> [AUSGEWÄHLTER TEXT]:
┌──
# Costa Brava, Empuriabrava



## Freizeit (4. Juni 2010)

Hallo.
Ich fahre mit meiner Familie am 19.06.2010 für 3 Wochen nach Empuribrava:q. Wir haben da ein Haus direkt am Kanal (heißt Tordera glaube ich). 
Da ich meine Familie nicht lange allein lassen kann, werde ich nur direkt am Haus meine Ruten auslegen. Ich wollte eine ältere Karpfenrute und 'ne noch ältere Stippe mitnehmen (hinterher abspülen dürfte ja reichen).
Meine Frage ist nun: 

Kann man in der Nähe günstig Angelgerät kaufen? In Rosas soll ja ein größerer Laden sein und dann gibts da noch Peters Fishing?
Wie wird so ein Kanal beangelt?
Was kann man dort alles fangen? 

Ich habe schon einiges nachgegoogelt und auch sonst schon was gefunden. Aber über das Angeln in besagten Kanälen war nicht viel dabei#d.

Schöne Grüße (irgendwie kann ich gar nicht aufhören, mich auf den Urlaub zu freuen)


----------



## scorp10n77 (7. Juni 2010)

*AW: Costa Brava, Empuriabrava*

Hallo Freizeit
Ich fahre schon sehr lange nach Rosas.
Vorweg erstmal: Die Kanäle von Empuria sind total verschmutzt, würde mich wundern wenn da überhaupt viel lebt. Ausserdem werden da im Sommer ständig Schiffe vorbeifahren und die Mücken dich mit den tödlichsten Viren infizieren.
└──
> [ANGEZEIGTE INFORMATIONEN]:
┌──
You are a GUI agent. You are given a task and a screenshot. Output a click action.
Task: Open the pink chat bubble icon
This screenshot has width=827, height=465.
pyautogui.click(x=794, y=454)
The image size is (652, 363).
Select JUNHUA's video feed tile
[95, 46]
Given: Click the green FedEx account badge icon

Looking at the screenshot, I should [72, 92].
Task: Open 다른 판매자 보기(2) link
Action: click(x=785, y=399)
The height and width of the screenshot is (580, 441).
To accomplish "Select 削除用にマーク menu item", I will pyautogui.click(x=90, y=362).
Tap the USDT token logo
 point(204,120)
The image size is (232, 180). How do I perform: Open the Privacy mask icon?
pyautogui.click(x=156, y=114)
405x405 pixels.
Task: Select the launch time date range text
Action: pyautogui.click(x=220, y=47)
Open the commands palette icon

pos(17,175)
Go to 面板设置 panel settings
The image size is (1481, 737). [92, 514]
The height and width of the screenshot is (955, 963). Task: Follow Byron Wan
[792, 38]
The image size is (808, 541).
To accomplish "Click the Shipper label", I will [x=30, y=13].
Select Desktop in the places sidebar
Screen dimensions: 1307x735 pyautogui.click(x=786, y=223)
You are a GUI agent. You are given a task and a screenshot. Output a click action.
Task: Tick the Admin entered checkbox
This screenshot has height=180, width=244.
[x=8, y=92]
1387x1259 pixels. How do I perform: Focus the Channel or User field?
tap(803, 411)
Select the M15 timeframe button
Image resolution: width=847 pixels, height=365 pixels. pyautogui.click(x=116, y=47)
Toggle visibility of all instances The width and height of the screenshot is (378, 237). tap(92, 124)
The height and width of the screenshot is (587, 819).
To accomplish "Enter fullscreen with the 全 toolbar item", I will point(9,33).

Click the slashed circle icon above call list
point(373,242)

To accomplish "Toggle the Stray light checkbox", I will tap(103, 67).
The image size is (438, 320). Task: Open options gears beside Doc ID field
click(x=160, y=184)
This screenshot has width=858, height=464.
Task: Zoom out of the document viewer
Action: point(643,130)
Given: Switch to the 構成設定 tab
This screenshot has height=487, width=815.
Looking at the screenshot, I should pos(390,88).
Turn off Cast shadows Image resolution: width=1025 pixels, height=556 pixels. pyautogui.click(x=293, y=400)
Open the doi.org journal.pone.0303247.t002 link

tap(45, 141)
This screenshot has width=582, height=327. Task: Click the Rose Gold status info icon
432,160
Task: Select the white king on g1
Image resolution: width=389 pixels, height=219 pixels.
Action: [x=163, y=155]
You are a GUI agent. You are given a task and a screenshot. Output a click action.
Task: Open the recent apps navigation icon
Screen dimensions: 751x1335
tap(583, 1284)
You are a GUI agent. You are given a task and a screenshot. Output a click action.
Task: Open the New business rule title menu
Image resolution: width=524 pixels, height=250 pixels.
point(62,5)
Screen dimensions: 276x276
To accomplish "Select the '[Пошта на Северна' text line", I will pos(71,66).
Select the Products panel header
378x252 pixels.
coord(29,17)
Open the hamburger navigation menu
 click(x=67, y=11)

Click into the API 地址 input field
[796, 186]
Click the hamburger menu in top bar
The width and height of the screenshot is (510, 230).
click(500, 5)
└──
> [ZIELE]:
#1 Gib aus der Forumsdiskussion über das Angeln in Empuriabrava den Abschnitt zwischen „Da ich meine“ und „ein Kanal beangelt?“ einschließlich wortgetreu wieder.
#2 Bring den Absatz der Forumsdiskussion über das Angeln in Empuriabrava, der mit „Kann man in der Nähe günstig Angelgerät kaufen?“ beginnt, in eine knappe Stichpunktliste, die seine wesentlichen Angaben behält.

> [AUSGEARBEITETE LÖSUNGEN]:
#1
Da ich meine Familie nicht lange allein lassen kann, werde ich nur direkt am Haus meine Ruten auslegen. Ich wollte eine ältere Karpfenrute und 'ne noch ältere Stippe mitnehmen (hinterher abspülen dürfte ja reichen).
Meine Frage ist nun: 

Kann man in der Nähe günstig Angelgerät kaufen? In Rosas soll ja ein größerer Laden sein und dann gibts da noch Peters Fishing?
Wie wird so ein Kanal beangelt?

#2
- Günstiges Angelgerät in der Nähe? (In Rosas soll es einen größeren Laden geben, außerdem Peters Fishing.)
- Wie beangelt man einen solchen Kanal?
- Was lässt sich dort fangen?